__Direction 1__: Count the lines in the entries that contain the word "Select", and reply with only the number.

────────────────────

While this previous set, which we here call “the 2008 set”, has been useful, it has several deficiencies. First, there are several errors in the set itself, in terms of duplicate compounds, incorrect values, and so on. While these issues are being corrected via an erratum, it seems likely that further updates will be needed in the future (especially if new experiments begin being done), and there is no obvious mechanism for keeping the database updated when its main repository is the Supporting Information of a particular paper. Second, the format is less than ideal (in that much of the key information is embedded in PDF files within the Supporting Information), making it difficult to deal with in an automated manner. While we have provided this information in alternate formats such as plain text to individual researchers, this is hardly an ideal solution. Third, we now have additional experimental and calculated valuesFootnote 1 and we would like to extend the set to include these. Fourth, an ideal database would also include additional information to improve ease-of-use, such additional compound identifiers like SMILES strings or identifiers from other databases such as PubChem, and better handling of experimental sources. Finally, an ideal database should be extensible in a straightforward manner.

To improve on the current situation, we have moved our database online to a permanent, cite-able URL (http://www.escholarship.org/uc/item/6sd403pz) and simultaneously updated, expanded, and curated the set, also adding additional, smaller sets we have studied previously and since. This paper reports on the update and curation process. The final product includes a variety of changes described below, to deal with limitations of the previous database. Additionally, the database is now versioned. While one specific version of the database is deposited in the Supporting Information associated with this paper, the full database now has a permanent, cite-able repository online which will allow further updates. Here, we describe our curation and construction process for this database, which we call the “Free Solvation Database” or FreeSolv.

────────────────────

__Direction 2__: According to the solvation database text, why did the authors move the database to a permanent online repository? Answer in one to three sentences.

────────────────────

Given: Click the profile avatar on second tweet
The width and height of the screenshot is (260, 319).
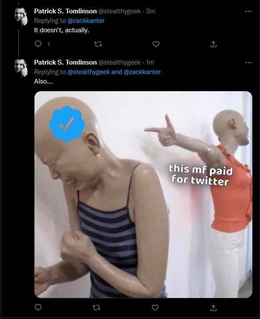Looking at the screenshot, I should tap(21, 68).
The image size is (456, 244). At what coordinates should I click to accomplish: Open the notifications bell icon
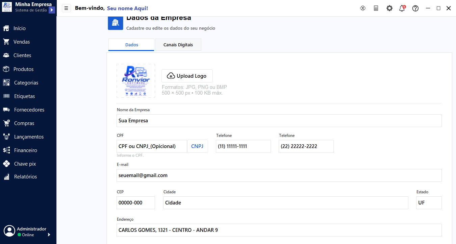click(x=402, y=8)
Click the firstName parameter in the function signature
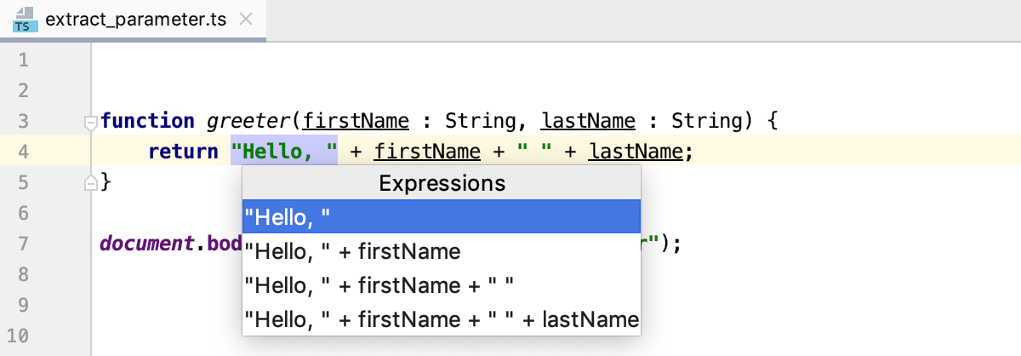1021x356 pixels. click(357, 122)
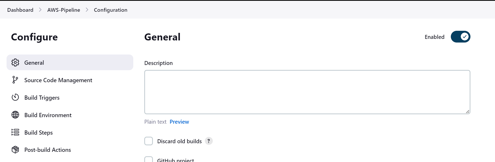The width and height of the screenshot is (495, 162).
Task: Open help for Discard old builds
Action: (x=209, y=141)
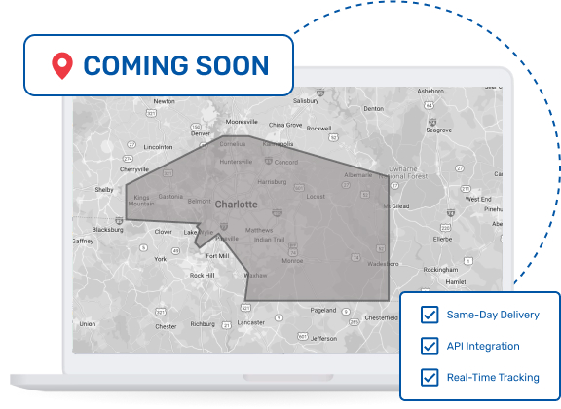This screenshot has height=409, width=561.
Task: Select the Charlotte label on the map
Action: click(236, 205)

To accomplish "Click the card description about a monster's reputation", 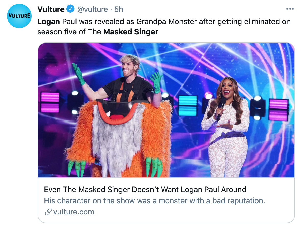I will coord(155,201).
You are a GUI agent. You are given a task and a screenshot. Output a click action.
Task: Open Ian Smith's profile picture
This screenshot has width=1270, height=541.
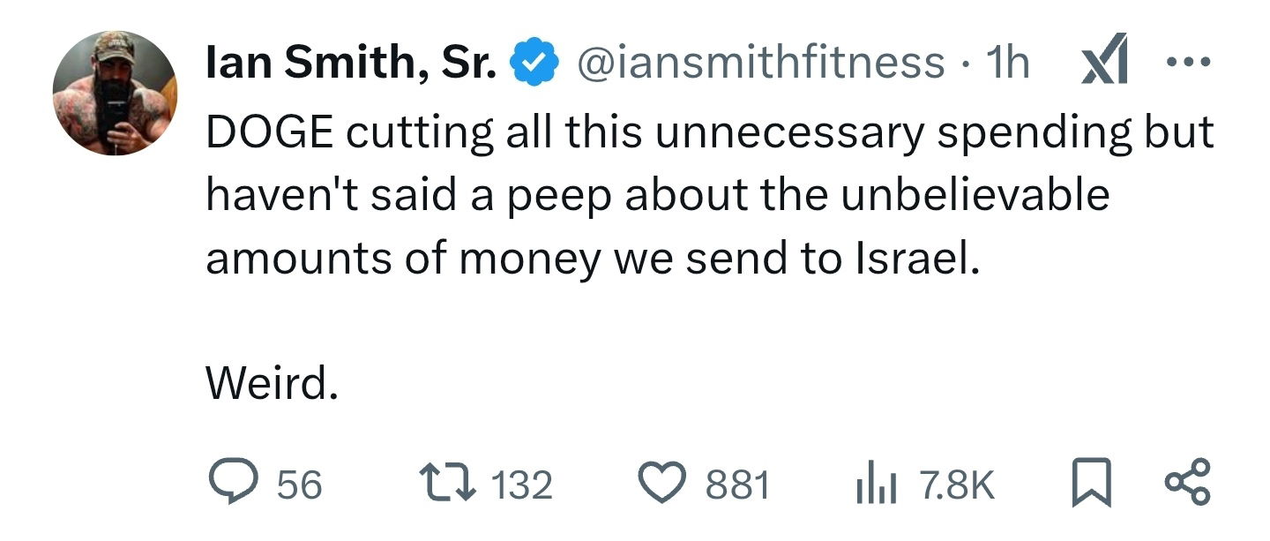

────────────────────

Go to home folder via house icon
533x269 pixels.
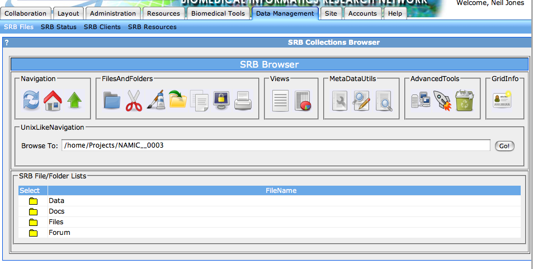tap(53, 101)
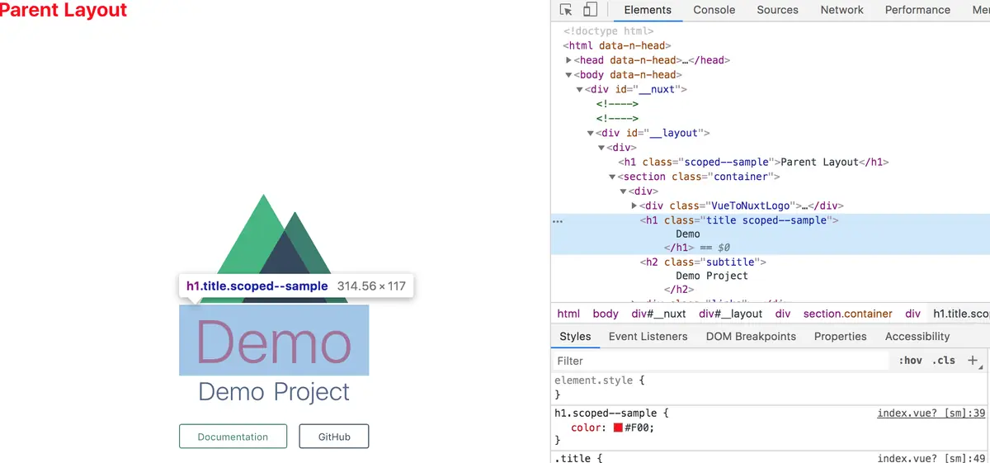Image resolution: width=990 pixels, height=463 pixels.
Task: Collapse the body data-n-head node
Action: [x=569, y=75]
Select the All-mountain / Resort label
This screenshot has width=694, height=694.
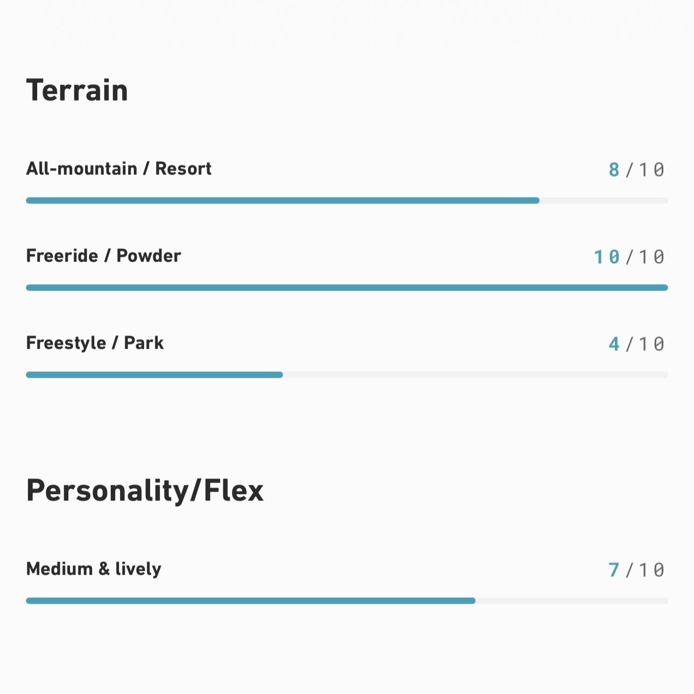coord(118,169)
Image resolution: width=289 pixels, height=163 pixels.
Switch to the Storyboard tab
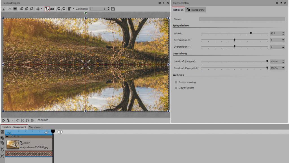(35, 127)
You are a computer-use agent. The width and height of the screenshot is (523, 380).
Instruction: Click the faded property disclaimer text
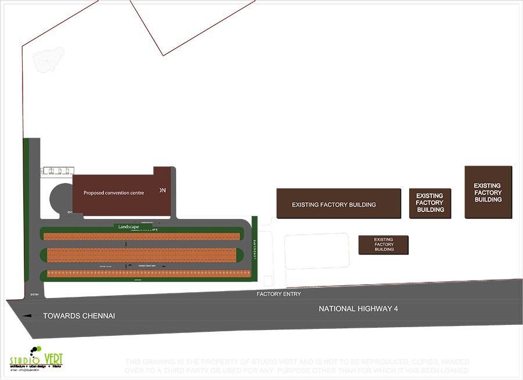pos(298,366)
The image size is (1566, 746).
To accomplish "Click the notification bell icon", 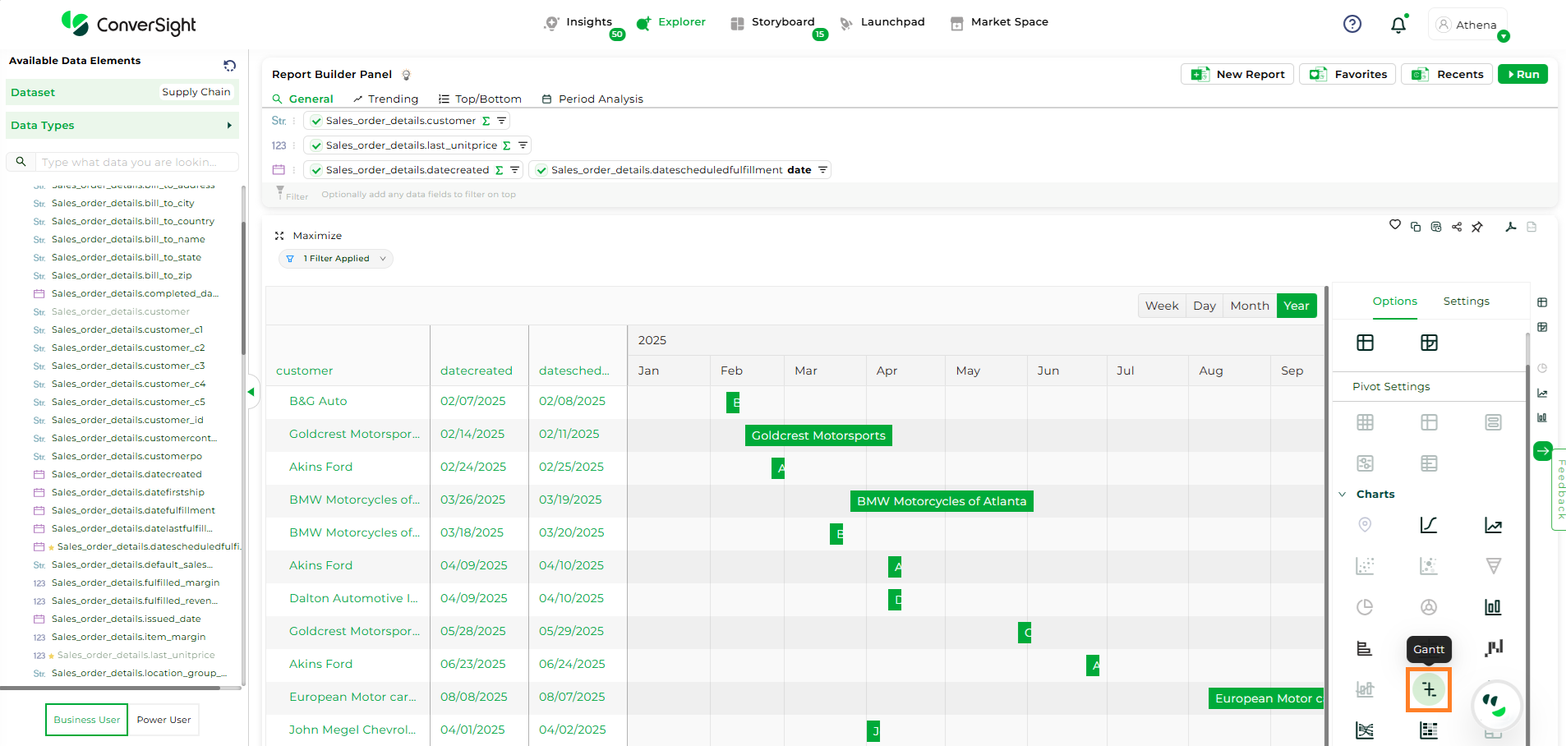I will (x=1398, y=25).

────────────────────

__Response 1__: 2

__Response 2__: The 2008 set contained errors, and further updates were likely, but there was no obvious way to keep the database updated while its main repository was the Supporting Information of a particular paper. A permanent, cite-able online repository allows further updates.